TEXT PASSAGE ->
BEGIN

‘Hurl’d headlong flaming’ into Hell, Milton’s Satan finds himself amid ‘sights of woe, regions of sorrow [and] doleful shades’, in a torrid pit ‘where peace and rest can never dwell’, where ‘hope never comes that comes to all’. If some transmundane dictator were to toss him out today, our fallen angel might, on Milton’s description, land instead in one of the occupied Palestinian territories. Inside and about them, a conflict continues to seethe and divide. It has no immediate end. Few issues in world politics quicken so many to the pitch of fury, and few are — or appear to be — as intractable.
What follows here shall add but a whisper to the chorus of views on this most incendiary of matters. The level of detail required necessitates a division into two parts. This first section attempts to cast light upon the early history of the conflict.
There exists an unfortunate myth that Zionism arose as a direct consequence of the Nazi holocaust. In fact, the Zionist ideology had crystallised long before Adolf Hitler entered politics. Its progenitor, the journalist Theodor Herzl, put forth a rationale in Der Judenstaat (1896):
Is it true that, in countries where we live in perceptible numbers, the position of Jewish lawyers, doctors, men of science, teachers, and officials of all descriptions, becomes daily more intolerable? True, that the Jewish middle classes are seriously threatened? True, that the passions of the mob are incited against our wealthy representatives? True, that our poor endure greater sufferings than any other proletariat?
In short, then, Herzl and others thought — largely correctly — that wherever Jews lived in appreciable numbers, they were ‘more or less persecuted’. Such persecution prompted the Jewish Question, which, expressed in the ‘curtest possible form’, was this: ‘[a]re we to get out now? And if so, to what place? Or, may we yet remain? And if so, how long?’
The answer was to lie in Palestine, a land to which European Jewry had only the most tenuous of connections. The aim was to establish a Jewish state there; the problem was that it was inhabited predominantly by another people, and had been for rather a long time. Zionist leaders were fully aware of this, but nevertheless hoped and strove to create a Jewish majority in the region. For instance, Ze’ev Jabotinsky noted in “The Iron Wall” (1923) that ‘[t]here will always be two nations in Palestine’, adding that this ‘is good enough for me, provided the Jews become the majority’. Elsewhere, he asserted that ‘the term “Jewish state”… means a Jewish majority’. Much later on, in 1947, the more moderate David Ben-Gurion stated that ‘[t]here can be no stable and strong Jewish state so long as it has a Jewish majority of only 60 per cent’.

END

ACTIVITY ->
Reproduce everything from "There exists an" down to "any other proletariat?" in the passage on the early history of the Palestinian conflict, keeping every word and mark unchanged.

PROVIDED MATERIAL ->
BEGIN

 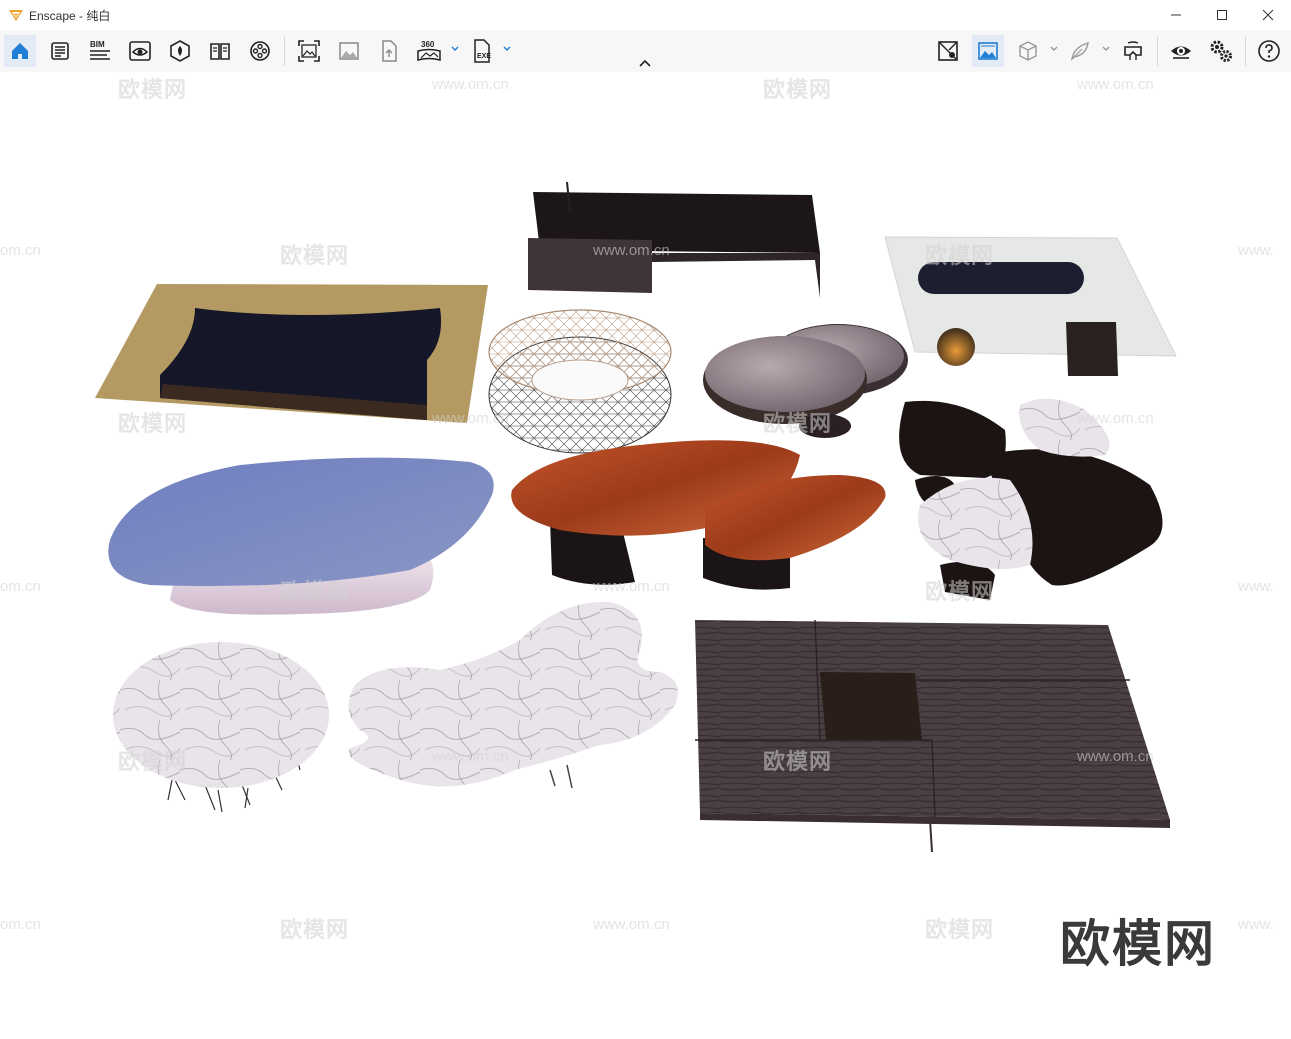 I want to click on pebble-cluster-tables, so click(x=1031, y=499).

END

SOLUTION TO THE EXERCISE ->
There exists an unfortunate myth that Zionism arose as a direct consequence of the Nazi holocaust. In fact, the Zionist ideology had crystallised long before Adolf Hitler entered politics. Its progenitor, the journalist Theodor Herzl, put forth a rationale in Der Judenstaat (1896):
Is it true that, in countries where we live in perceptible numbers, the position of Jewish lawyers, doctors, men of science, teachers, and officials of all descriptions, becomes daily more intolerable? True, that the Jewish middle classes are seriously threatened? True, that the passions of the mob are incited against our wealthy representatives? True, that our poor endure greater sufferings than any other proletariat?